Once the control functions for the valves, motors and pumps had been transferred to ControlLogix, the procedural functions - such as the dosing, filtering, sequencing and backwashing - were also brought across from the DCS, one element at a time. The last stage was to transfer control of the main site inlet valve and a range of chlorine instruments. This final cutover involved a plant shutdown of just four hours. In total, the transition of plant automation control from DCS to ControlLogix was accomplished in six months.

“I’ve been involved in a number of similar upgrades and this has run the smoothest,” says Wilkie. “ControlLogix is extremely intuitive to use and program, and this enabled us to complete the whole project in house, for a small fraction of the cost that it would have been if we had employed a third-party systems integrator.”

The plant is now easier and more intuitive to operate and provides a platform from which improvements can be made more readily.

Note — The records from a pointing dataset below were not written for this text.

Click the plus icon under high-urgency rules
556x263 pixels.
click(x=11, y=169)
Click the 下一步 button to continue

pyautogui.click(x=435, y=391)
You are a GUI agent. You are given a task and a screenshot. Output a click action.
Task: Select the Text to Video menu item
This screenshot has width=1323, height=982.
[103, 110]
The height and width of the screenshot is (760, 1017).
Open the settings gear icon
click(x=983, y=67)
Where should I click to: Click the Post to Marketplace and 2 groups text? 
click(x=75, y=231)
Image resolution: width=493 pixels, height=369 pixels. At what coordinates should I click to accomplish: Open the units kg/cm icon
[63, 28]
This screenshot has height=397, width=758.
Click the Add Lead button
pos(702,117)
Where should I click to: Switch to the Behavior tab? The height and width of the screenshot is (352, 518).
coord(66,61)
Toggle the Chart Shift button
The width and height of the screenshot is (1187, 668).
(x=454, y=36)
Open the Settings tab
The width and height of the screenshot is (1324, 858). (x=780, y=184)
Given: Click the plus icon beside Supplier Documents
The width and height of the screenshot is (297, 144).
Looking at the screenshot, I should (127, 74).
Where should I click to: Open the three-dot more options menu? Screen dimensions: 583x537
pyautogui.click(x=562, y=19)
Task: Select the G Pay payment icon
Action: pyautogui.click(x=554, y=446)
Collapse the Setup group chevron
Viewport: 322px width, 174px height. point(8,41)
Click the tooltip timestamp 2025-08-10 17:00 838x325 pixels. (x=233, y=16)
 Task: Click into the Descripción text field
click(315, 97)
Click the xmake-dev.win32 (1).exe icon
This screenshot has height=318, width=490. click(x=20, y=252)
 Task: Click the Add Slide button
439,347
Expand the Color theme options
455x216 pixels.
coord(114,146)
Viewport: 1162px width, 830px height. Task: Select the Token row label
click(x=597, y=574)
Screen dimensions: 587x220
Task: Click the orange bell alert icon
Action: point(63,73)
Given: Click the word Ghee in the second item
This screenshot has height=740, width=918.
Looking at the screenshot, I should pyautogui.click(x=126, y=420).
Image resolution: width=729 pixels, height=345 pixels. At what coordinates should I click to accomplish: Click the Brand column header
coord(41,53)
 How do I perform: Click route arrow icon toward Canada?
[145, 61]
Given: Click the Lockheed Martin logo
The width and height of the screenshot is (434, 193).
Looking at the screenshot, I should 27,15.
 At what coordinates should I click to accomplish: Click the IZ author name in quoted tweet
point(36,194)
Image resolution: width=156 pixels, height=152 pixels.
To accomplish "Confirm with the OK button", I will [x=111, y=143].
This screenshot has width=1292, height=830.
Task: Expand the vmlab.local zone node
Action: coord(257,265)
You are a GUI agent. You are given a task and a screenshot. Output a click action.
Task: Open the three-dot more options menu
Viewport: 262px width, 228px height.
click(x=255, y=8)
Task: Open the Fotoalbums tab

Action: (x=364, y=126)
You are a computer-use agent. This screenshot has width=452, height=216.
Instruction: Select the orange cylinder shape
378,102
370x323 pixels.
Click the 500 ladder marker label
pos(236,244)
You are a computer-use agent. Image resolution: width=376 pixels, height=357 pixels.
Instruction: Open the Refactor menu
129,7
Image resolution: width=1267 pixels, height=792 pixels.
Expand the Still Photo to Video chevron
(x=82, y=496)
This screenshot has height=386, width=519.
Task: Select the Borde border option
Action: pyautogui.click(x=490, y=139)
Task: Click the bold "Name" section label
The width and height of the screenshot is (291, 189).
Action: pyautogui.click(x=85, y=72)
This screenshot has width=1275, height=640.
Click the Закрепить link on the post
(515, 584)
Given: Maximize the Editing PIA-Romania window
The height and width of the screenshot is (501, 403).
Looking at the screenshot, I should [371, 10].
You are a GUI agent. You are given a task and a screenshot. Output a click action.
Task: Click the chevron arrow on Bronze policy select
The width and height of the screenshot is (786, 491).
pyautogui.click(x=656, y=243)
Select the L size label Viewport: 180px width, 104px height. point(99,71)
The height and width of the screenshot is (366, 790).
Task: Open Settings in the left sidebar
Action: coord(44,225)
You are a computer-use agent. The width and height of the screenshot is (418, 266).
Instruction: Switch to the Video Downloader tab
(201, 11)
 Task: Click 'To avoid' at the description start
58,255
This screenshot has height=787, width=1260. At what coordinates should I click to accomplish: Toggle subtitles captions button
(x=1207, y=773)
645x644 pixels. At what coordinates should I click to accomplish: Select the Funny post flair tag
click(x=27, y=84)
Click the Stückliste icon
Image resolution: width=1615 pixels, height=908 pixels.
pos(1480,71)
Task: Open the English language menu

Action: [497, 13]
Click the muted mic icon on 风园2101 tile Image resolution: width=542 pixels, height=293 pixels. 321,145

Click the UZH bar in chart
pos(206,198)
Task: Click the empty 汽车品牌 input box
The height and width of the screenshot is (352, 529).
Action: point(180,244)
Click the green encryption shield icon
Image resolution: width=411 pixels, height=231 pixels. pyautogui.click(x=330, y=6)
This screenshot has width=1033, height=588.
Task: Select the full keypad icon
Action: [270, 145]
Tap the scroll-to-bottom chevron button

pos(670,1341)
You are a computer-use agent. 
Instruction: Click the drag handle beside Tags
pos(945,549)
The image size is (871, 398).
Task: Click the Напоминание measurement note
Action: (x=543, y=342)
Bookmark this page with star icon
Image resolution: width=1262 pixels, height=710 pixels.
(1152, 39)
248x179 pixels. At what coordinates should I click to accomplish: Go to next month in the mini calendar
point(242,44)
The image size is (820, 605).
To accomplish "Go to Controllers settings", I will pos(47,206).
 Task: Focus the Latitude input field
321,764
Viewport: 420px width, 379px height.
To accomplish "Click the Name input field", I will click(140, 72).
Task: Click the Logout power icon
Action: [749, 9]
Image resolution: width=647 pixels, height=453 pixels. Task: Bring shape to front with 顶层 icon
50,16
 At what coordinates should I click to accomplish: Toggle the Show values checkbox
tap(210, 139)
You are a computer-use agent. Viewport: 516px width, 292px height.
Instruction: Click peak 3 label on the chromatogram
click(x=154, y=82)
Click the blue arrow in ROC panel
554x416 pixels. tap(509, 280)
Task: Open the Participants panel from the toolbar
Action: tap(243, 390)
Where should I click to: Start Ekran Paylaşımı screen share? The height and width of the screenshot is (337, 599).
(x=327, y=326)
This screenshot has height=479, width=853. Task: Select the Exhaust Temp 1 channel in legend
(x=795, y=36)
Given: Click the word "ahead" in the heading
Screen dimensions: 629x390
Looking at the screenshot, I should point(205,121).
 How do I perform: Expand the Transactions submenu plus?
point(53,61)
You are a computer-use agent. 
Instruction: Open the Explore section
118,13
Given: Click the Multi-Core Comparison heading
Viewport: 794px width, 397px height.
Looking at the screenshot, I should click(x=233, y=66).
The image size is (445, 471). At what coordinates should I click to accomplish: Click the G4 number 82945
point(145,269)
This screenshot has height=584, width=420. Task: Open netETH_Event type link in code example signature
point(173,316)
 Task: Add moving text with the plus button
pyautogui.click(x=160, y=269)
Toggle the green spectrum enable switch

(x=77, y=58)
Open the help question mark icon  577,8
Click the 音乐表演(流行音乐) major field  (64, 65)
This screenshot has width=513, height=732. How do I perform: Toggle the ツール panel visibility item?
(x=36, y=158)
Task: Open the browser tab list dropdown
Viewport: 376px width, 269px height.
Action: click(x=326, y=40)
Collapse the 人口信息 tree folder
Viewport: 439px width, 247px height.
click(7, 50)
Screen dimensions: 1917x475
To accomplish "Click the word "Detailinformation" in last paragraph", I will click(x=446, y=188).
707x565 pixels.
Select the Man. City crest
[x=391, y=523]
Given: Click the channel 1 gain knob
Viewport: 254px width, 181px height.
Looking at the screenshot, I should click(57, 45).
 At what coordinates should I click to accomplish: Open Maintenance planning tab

Energy and chemical costs on site have already been reduced by an estimated 15%, and greater familiarity by site personnel has allowed more functionality and performance to be leveraged from the system. For example, backwash time of the filters has been reduced from four to two hours and maximum production capacity has potentially increased from 100 to 120 ML per day.

As part of GWRC’s ‘water information system’, FactoryTalk Historian data collection software and FactoryTalk VantagePoint data reporting software from Rockwell Automation are currently being installed on site. These will improve the delivery of documentation required by the council - especially Drinking Water Standard reports.

The move to a ControlLogix platform has also opened the doors for incorporating advanced process control into the plant’s operations - especially with chemical dosing. “We are currently using an online spectrophotometer to monitor raw water quality and provide real-time prediction of the exact amount of alum required based on the measured concentration and type of organics in the raw water,” Wilkie says. “Traditional feedback methodology often results in under - over-dosing. We anticipate usage reductions of alum - our biggest chemical cost on site - by as much as 20% as a result of this new technology. The advanced ControlLogix platform we are now running will allow us to take full advantage of this information to ensure we are eliminating organics in the treated water to exactly the level desired.”